Social engineering training
Discussion, You Will Evaluate Potential Topics To Include In a Security Plan. Make Sure Your Evaluation Includes Any Topics That Need To Be Included For Specific Problems And Breaches.
Make Sure That It Includes At Least Two Topics You Consider Critical To a Security Plan.
Explain Why These Topics Are Critical, And Provide Real World Examples That Illustrate Situations In Which These Topics Have Been Successfully Incorporated Into Security Plans.
Social engineering training: Within the aspects of data security, significantly huge amount of time has to be devoted to technical section of the security aspects, namely the vulnerability scanning, firewalls as well as the penetration testing (Aldawood & Skinner, 2019). The social engineering aspect is considered the easiest method of stealing data specifically if the employees are not provided with the required training on the method of recognising as well as combatting it. As the social engineering mainly targets workforce, the most appropriate method of combating it is providing the required training to the employees. This training could be critical to the security plan of the organisation as it would equip the employees to properly tackle the social engineering.
Employee web usage: In the modern times, it has been observed that for preserving the business associated focus of employees, the managers perform the monitoring of the employee internet usage habits that denotes the tracking as well as the analysis of the internet activities on the internet during any working day (Lee & Lee, 2018). Some of the recent surveys revealed that the employees uses the internet facility for the non-work associated purposes commonly. The monitoring of the web usage is necessary to be included in the security plan of the organisation because it would help the companies to monitor the usages made by the employees and ensure that the internet facility is used for correct purposes and not for any leisure work.

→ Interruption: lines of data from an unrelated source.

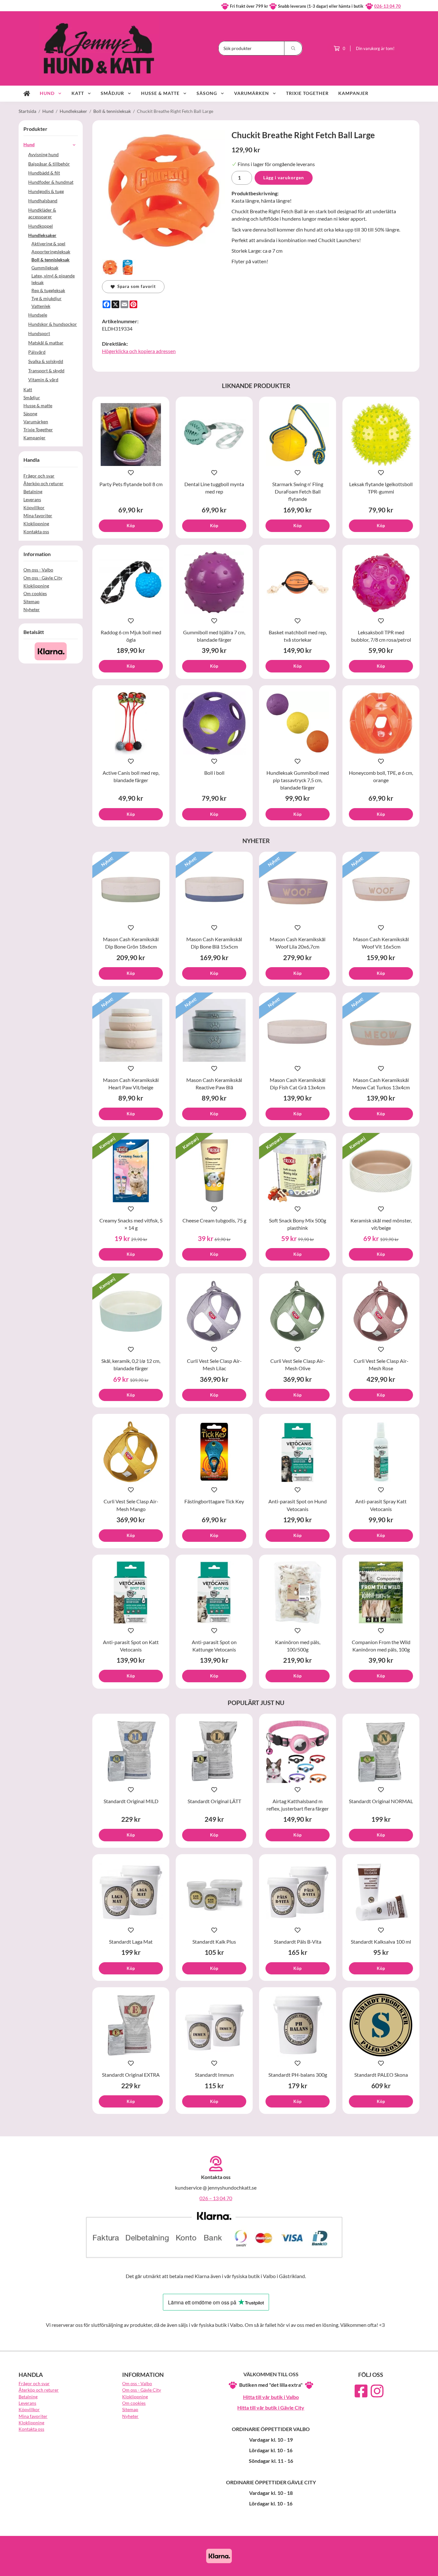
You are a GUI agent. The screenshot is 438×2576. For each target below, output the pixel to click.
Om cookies (35, 593)
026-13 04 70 (387, 6)
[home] (27, 94)
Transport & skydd (46, 370)
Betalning (32, 491)
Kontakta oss (36, 531)
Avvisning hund (43, 154)
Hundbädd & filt (44, 172)
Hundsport (39, 333)
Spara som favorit (135, 286)
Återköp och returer (43, 483)
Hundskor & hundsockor (52, 324)
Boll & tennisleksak (50, 259)
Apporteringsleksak (50, 251)
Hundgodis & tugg (46, 191)
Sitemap (31, 601)
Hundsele (37, 314)
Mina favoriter (37, 515)
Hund (47, 93)
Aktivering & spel (48, 243)
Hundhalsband (42, 200)
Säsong (207, 93)
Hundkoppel (40, 226)
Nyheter (31, 609)
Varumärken (251, 93)
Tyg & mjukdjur (46, 298)
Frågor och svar (39, 475)
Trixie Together (307, 93)
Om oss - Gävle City (42, 577)
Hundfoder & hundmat (50, 182)
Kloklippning (36, 523)
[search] (293, 48)
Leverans (32, 499)
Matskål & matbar (45, 342)
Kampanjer (353, 93)
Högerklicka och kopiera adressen (139, 351)
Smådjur (112, 93)
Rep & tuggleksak (48, 290)
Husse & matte (160, 93)
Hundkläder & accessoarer (42, 213)
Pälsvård (37, 352)
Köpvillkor (34, 507)
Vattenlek (40, 306)
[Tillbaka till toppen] (410, 2567)
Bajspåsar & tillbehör (49, 163)
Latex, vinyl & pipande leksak (53, 279)
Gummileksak (44, 267)
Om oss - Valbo (38, 569)
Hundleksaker (42, 235)
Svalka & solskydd (45, 361)
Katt (78, 93)
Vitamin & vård (43, 379)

E-mail/spam control: Email spam could be described as the utilisation of the email system for sending any kind of unsolicitated emails specifically the advertising emails to any particular recipient group. The unsolicited emails mainly denotes that any recipient has not provided all the required permission for gaining the particular emails. The use of various kinds of spam emails is presently growing in popularity in the last decade and it is particular problem that is faced by majority of the users of email. The E-mail/spam control is required to be included in the security plan for ensuring that the employees are not affected by the spam emails (Zhang, He & Xu, 2018).
Building evacuation policy: The building evacuation policy mainly helps with ensuring that in the situation of any kind of emergency in office building, the employees are well aware of the process by which they could get out of the building and save their lives (Solís & Gazmuri, 2017). The building evacuation policy mainly determines the safest method for the employees to evacuate from the office building during situations of emergency.
Smartphone policy: In the modern times, the new technology significantly influences the method any work is conducted in any organisation. the mobile phone technology is not the new technology but it has been considered as the essentials in the present life (Aguilera & Boutueil, 2018). The employees in any organisation could use this technology and misuse it that could lead to security threats. For ensuring that the technology does not lead to any kind of security threats in the organisation, this policy has to be included in the security plan.
Aguilera, A., & Boutueil, V. (2018). Urban Mobility and the Smartphone: Transportation, Travel Behavior and Public Policy. Elsevier.
Aldawood, H., & Skinner, G. (2019). Reviewing Cyber Security Social Engineering Training and Awareness Programs—Pitfalls and Ongoing Issues. Future Internet, 11(3), 73.
Lee, H., & Lee, M. (2018). Social learning constructs and employee learning performance in informal Web-based learning environments. Journal of Workplace Learning, 30(6), 394-414.
Solís, I. A., & Gazmuri, P. (2017). Evaluation of the risk and the evacuation policy in the case of a tsunami in the city of Iquique, Chile. Natural hazards, 88(1), 503-532.
Zhang, Y., He, J., & Xu, J. (2018). A new anti-spam model based on e-mail address concealment technique. Wuhan University Journal of Natural Sciences, 23(1), 79-83.